### WORK INSTRUCTIONS
For the listing below, return the line containing "Click the purple 347,94 current price label", the line containing "Toggle the Long.Predict", and all lines in between, exactly as written and nothing else.

### INFORMATION SUPPLIED

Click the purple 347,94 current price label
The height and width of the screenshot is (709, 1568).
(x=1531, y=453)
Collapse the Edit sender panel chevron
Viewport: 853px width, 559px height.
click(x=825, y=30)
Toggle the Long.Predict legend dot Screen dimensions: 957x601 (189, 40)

* * *

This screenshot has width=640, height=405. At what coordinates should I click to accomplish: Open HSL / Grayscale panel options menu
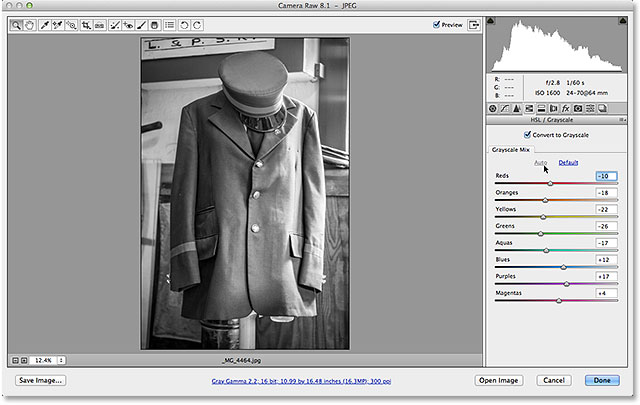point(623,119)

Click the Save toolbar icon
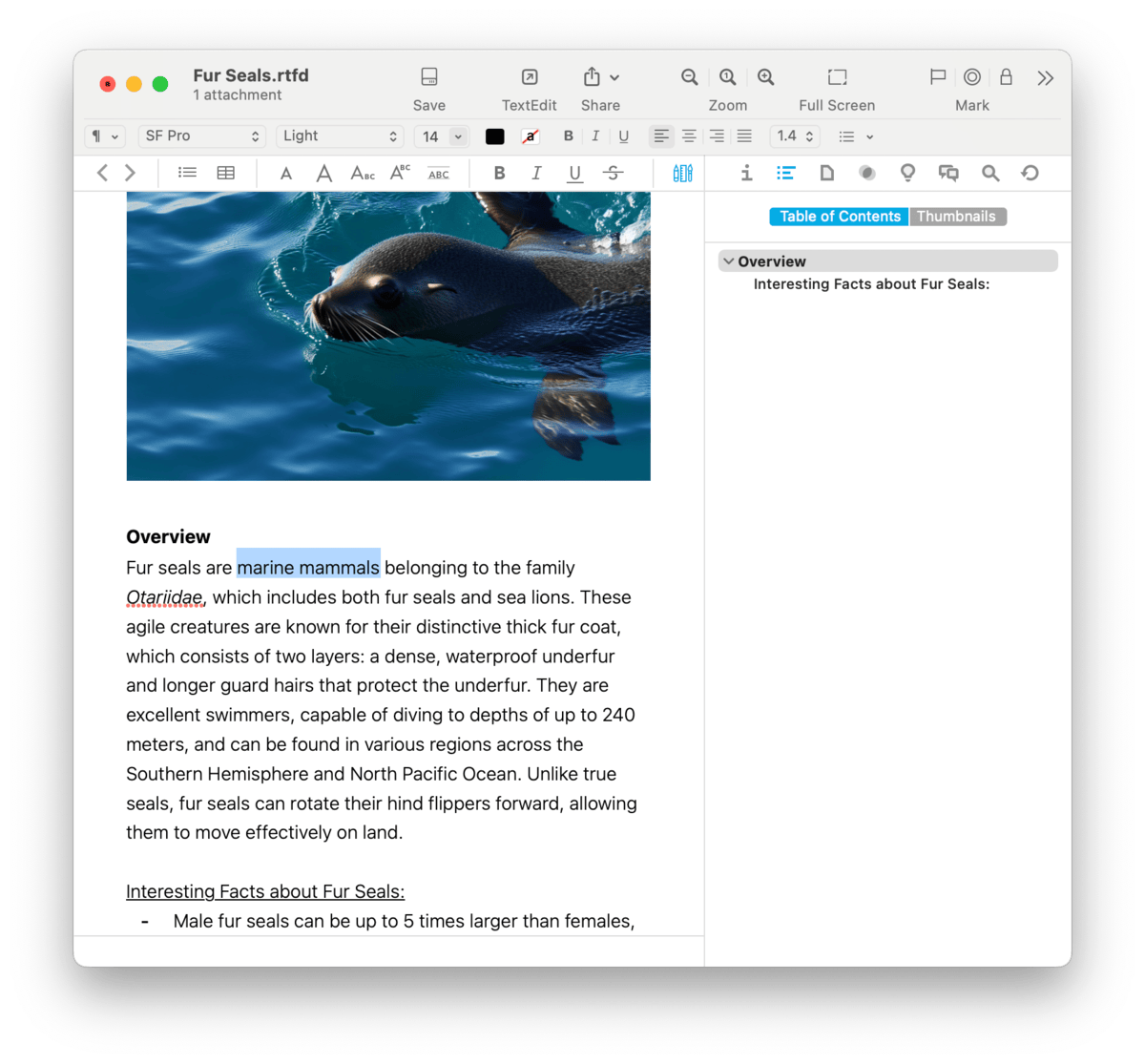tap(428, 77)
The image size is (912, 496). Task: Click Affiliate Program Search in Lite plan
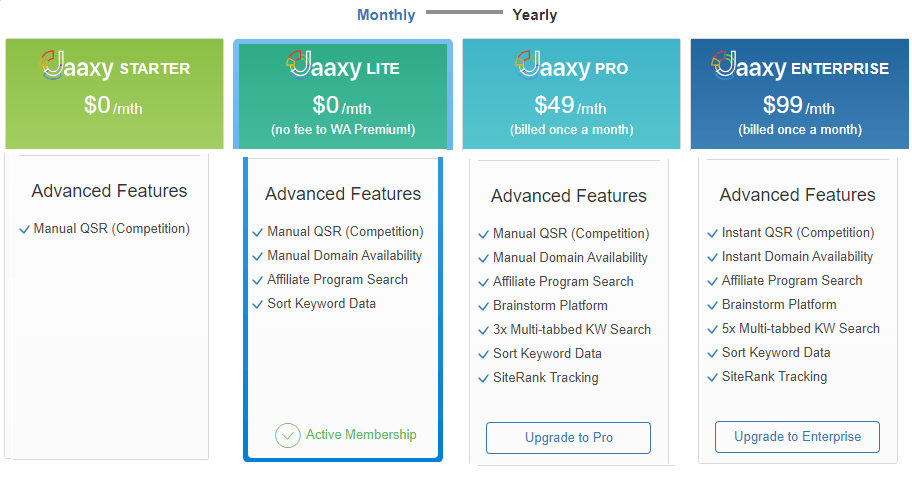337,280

### EXPECTED ANSWER
Click the purple 347,94 current price label
The height and width of the screenshot is (709, 1568).
(x=1531, y=453)
Collapse the Edit sender panel chevron
Viewport: 853px width, 559px height.
click(x=825, y=30)
Toggle the Long.Predict legend dot Screen dimensions: 957x601 (189, 40)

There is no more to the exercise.